> [TRECHO SELECIONADO]:
--------------------------------

Batemos um papo exclusivo com a longboarder, que com sua simpatia e sem economizar nos detalhes, nos conta o que aconteceu, como se sentiu, o que acha que pode ser feito para melhorar esse cenário e deixa uma mensagem aos surfistas. Confira a seguir.
O que de fato aconteceu naquele momento? Conte para nós.
Eu estava finalizando uma instrução. Era um domingo, praia da Macumba (RJ), muita gente na água, marolinha, já quase meio-dia, ou seja, um crowd danado. E eu tava saindo com uma aluna do mar.
Dou aula com o meu marido e ele tava finalizando com outra aluna. Como eu e ele temos uma metodologia diferente, entramos com pé de pato, sem prancha. Porque achamos que assim conseguimos fazer a aula render mais e também auxiliar melhor os alunos, já que pode acontecer alguma coisa em relação à segurança. Então estávamos sem prancha, eu nadando, junto com a aluna.
Quando virei pra trás, vi a série vindo. A onda veio, um surfista remou, tentou dropar e não conseguiu. Sabe quando na tentativa do drop, a gente cai pra trás? No que ele caiu, a prancha veio na minha direção e eu afundei com a mão pra cima, segurando a prancha dele.

--------------------------------

> [INSTRUÇÃO ESCRITA A]: Liste cada linha dos registros em que aparece a palavra "agent".

--------------------------------

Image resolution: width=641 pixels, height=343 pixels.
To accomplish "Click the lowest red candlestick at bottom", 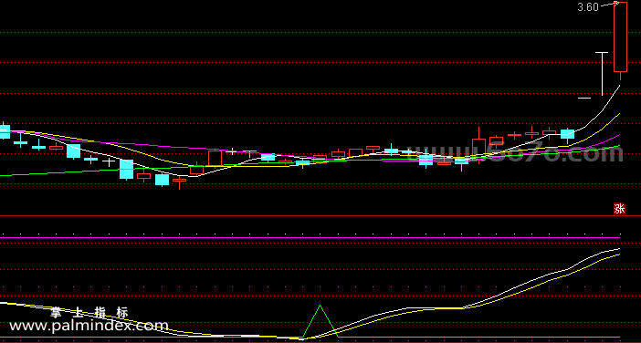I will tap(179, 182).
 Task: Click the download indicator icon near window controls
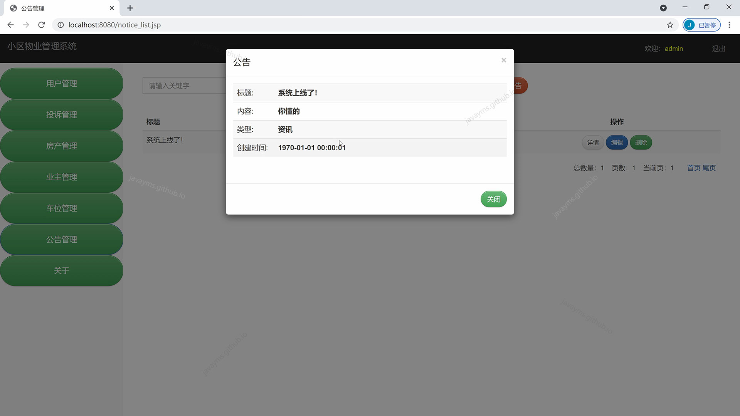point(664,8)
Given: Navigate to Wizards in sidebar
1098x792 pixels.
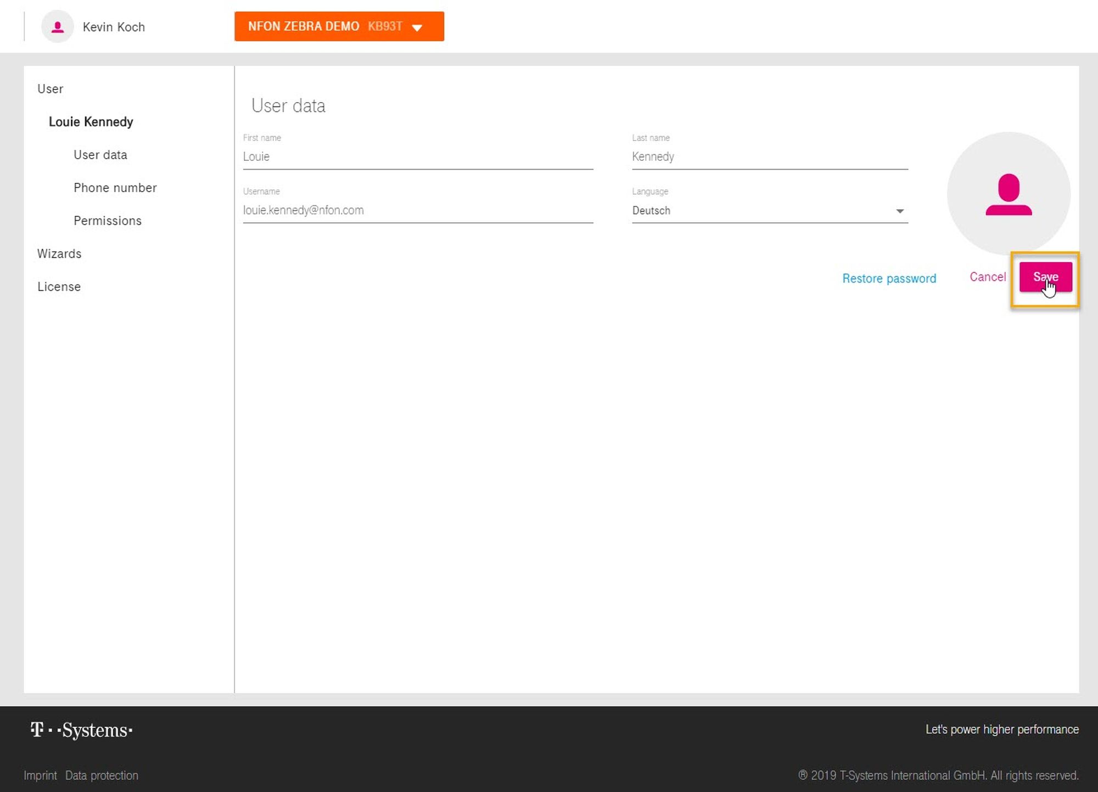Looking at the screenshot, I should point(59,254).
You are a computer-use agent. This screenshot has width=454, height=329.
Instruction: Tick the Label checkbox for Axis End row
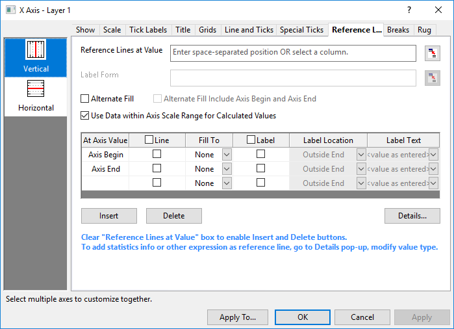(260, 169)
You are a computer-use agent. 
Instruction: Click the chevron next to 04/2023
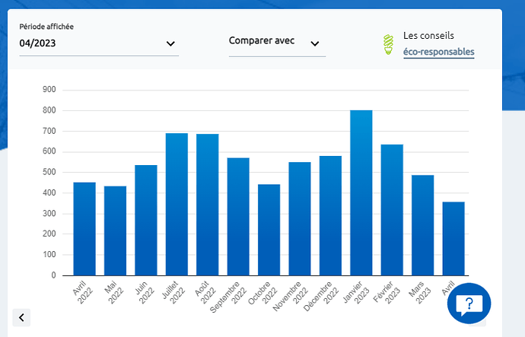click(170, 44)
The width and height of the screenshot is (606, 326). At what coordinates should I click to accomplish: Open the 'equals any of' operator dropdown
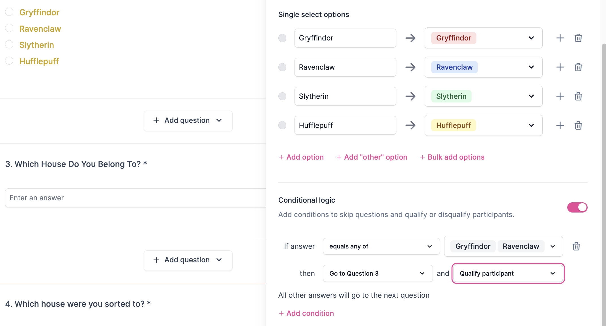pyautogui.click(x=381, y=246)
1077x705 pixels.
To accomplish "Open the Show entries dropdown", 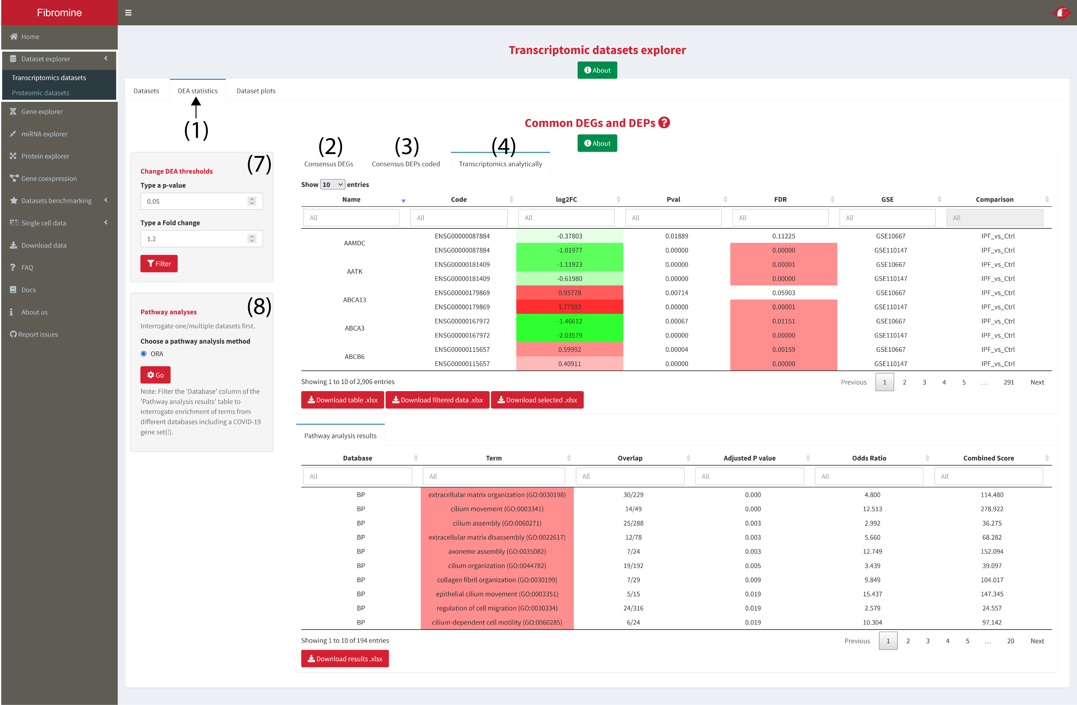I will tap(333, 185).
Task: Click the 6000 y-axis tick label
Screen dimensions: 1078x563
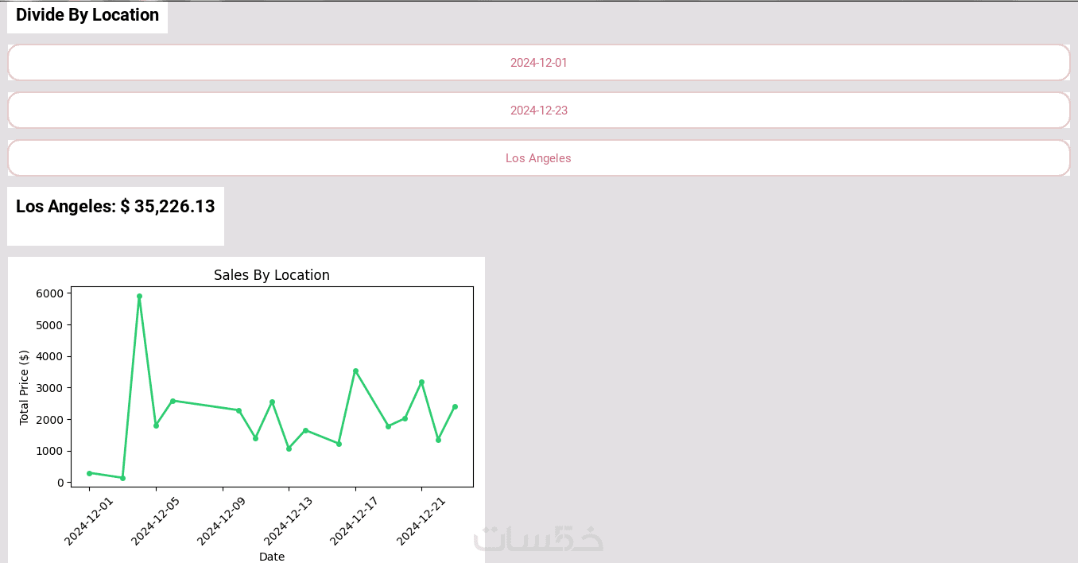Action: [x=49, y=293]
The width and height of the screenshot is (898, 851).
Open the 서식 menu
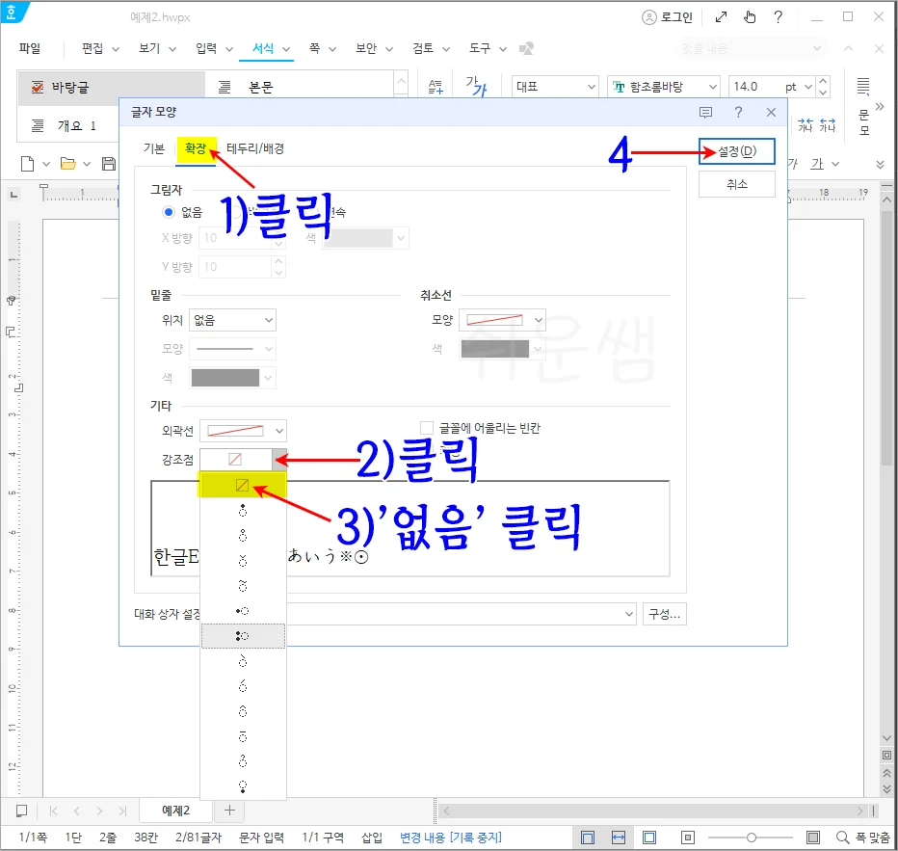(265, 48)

--------------------------------

> [INSTRUÇÃO ESCRITA B]: Continue a entrevista com a longboarder sobre o acidente na praia da Macumba, começando logo após a última frase apresentada.

> [RESULTADO A]:
You are a computer-use agent. This screenshot has width=454, height=329.
You are a computer-use agent. 

> [RESULTADO B]:
Algumas outras alunas estavam na água, filmando as meninas em aula. Elas até comentaram: “meu Deus do céu, a gente só torceu para que a prancha não tivesse pegado em você”. Então segurei a prancha dele, devolvi na hora e questionei o fato de ele estar sem strep.
Falei: “por que você está sem strep?”. Ele simplesmente pegou a prancha da minha mão e virou as costas. Insisti: “ei, cada a sua cordinha?”. Ele pegou a prancha, deitou e começou a remar e não olhou pra trás. Mais uma vez falei: “ou, da próxima vez você não surfa aqui sem cordinha, você pode machucar alguém, tá lotado, cheio de gente aprendendo”.
Cara, quando eu falei isso, ele já virou falando: “qual foi? se acha que você vai me tirar da água? Vamo lá pra fora que a gente resolve isso”. Respondi: “o quê? você tá me chamando pra porrada? Então calma aí que eu vou chamar gente pra resolver isso com você”.
Saí da água e fui no quiosque, onde tem gente que me viu crescer, vários amigos do meu pai e falei: “gente o cara tá me chamando pra porrada, tá me chamando pra resolver com ele lá fora o fato de ele estar sem strep”. Já desceram umas vinte pessoas e entraram três com prancha.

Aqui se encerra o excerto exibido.